MARTHA SEZ: ‘I turn off the television … and stomp off to the kitchen for a snack’
Like many others who follow the national news, I am becoming increasingly depressed.
More and more often, I hear people say, “I don’t watch the news anymore.”
This is because the national news is so bad. It’s not the fault of the media, so don’t shoot the messenger! Or, wait, let me rephrase that. Don’t blame the messenger. We are all sick and tired of hearing about shooters, I am sure.
Lately, the national news has three main themes: COVID-19, a mysterious and deadly pandemic with no cure or respite in sight; a bitterly contentious presidential campaign, and violence on every side. Looters. Shooters. Bad cops. Racial injustice and outright cruelty. Federal troops called in as local law enforcement. We can only imagine the conversation around the dinner table coming up at Thanksgiving. To these main themes, add the subgroups hurricane season (September is its peak month), wildfires burning in seven states, floods, tornadoes and earthquakes. Then there are child endangerment, sex trafficking and voter suppression.
Other very upsetting bad news is just champing at the bit to hit the air waves, but there is simply no time to include it. Environmental concerns sometimes are reported. Occasionally they wedge in some animal cruelty tidbits, which really adds to the toxic emotional brew. Stop it! Stop it! I turn off the television–or at least turn down the sound–and stomp off to the kitchen for a snack.
Speaking of the environment, I must say that every time I hear the names of certain politicians I mentally turn off whatever they are saying. This is quite a relief sometimes. Take for example RON JOHNSON OF WISCONSIN, a senator with whom I totally disagree about global climate change, as well as many other, possibly all, subjects. Every time I hear the magic words, Ron Johnson from Wisconsin, however, I am highly diverted and thus impervious to anything he might have to say. His name is so euphonious, so agreeable to the ear!
Recently I read “Senator Ron Johnson of Wisconsin has stated that Greenland got its name from the fact it was in fact once green, and not white with polar ice and snow.”
Never in human history, if at all, has Greenland been green. In fact, scientists say that the Island’s ice sheet is 400,000 to 800,000 years old.
The island probably got its name as part of a Medieval Norwegian marketing ploy formulated by Erik the Red, Leif Erikson’s father. Except in some small areas, veritable slivers, even Vikings were unable to maintain residence there, and its inhabitants before and since have mainly been Inuit people able to withstand the climate.
I would have been extremely irritated by a politician making the claim that Greenland was once green in denial of human influence on global climate change, but not in this instance, because the claim was made by–yes–Ron Johnson from Wisconsin!
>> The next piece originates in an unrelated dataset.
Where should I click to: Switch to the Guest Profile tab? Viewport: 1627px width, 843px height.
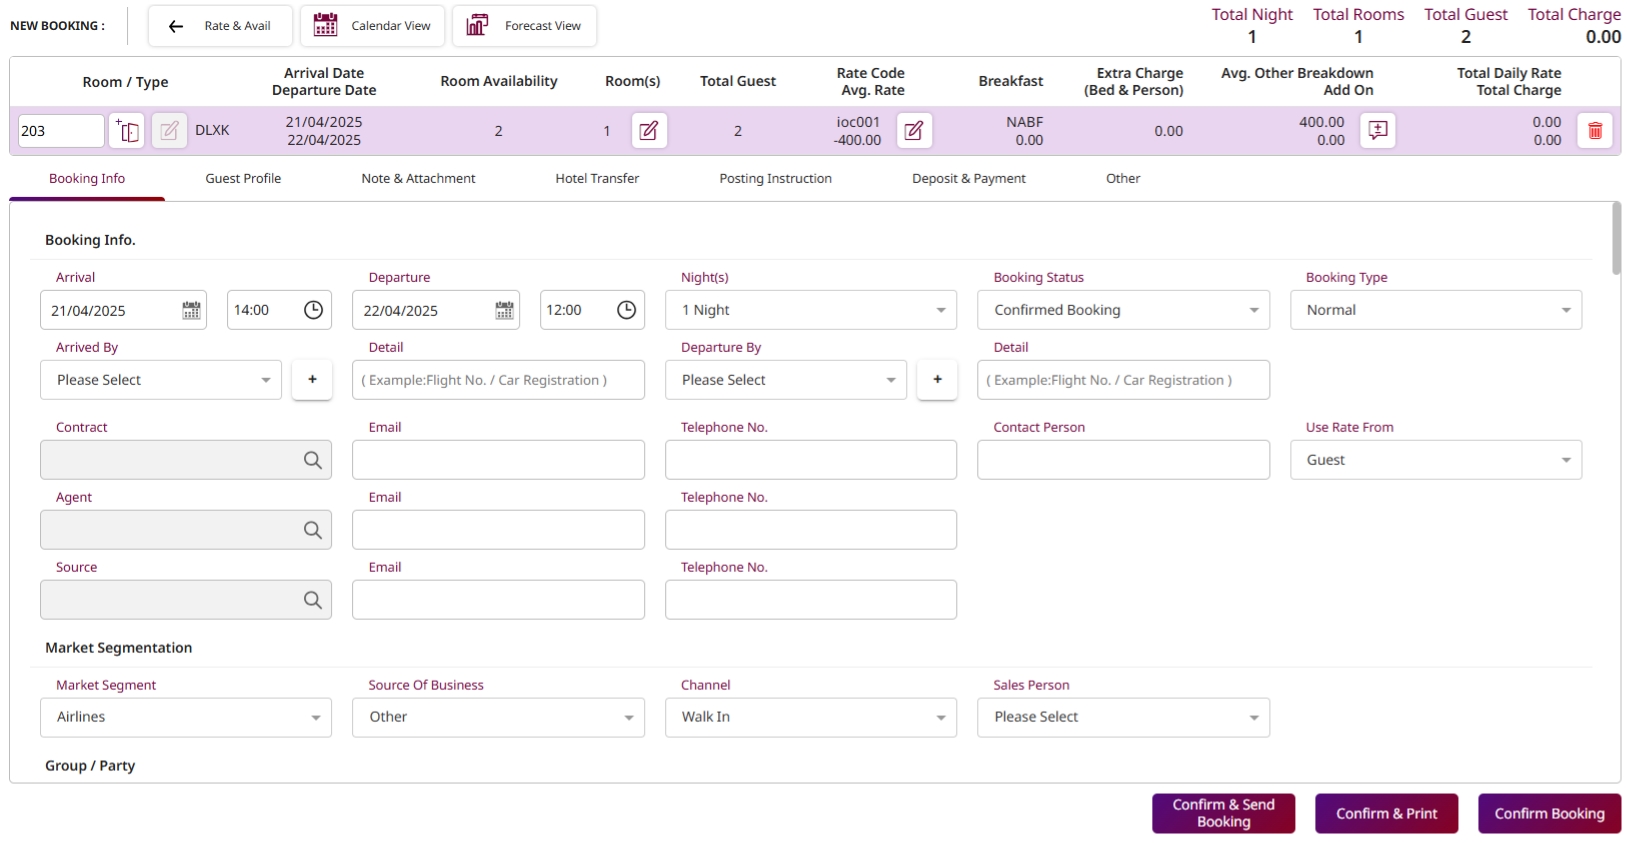point(243,179)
Why can’t more people in the news have charming names and titles? A catchy moniker goes a long way toward making a person memorable and even acceptable to the public. Endearing nicknames make the experience of hearing the news more palatable.
Take for example Anthony Scaramucci. A rose by any other name might smell as sweet, but I for one enjoy enjoy hearing about him, simply because his name intrigues and entertains me. First, there he is in “Bohemian Rhapsody,” by Queen.
“Scaramouche, Scaramouche, will you dance the fandango?”
I read that Scaramouche was a 16th century clown.
Then there is Scaramucci’s nickname, The Mooch. It just makes him, I don’t know, lovable somehow. I don’t even listen to all of that mess he was supposed to be mixed up in. Who cares? It cheers me up to hear his name. He’s kind of cute.
Donald Trump is on the stump, talking about anarchists, thugs and agitators. Stumpin’ Trump.
Who was that yelling about building the wall the other day? Texas Gov. Greg Abott?
Why no, that was Rex Nexus of West Texas! Great guy.
Who was advocating dog fighting as an Olympic sport? Wasn’t it Vinnie Bota of Minnesota?
No, I believe it was Vinnie “The Mouth” Bota, of South Dakota.
I believe Lou Bork of New York was voted out of office for his views on women’s rights.
He went out and then came in again.
No, now you’re thinking of Micheal Finnigan.
There is definitely something to this. Don’t let the news get you down, and have a good week.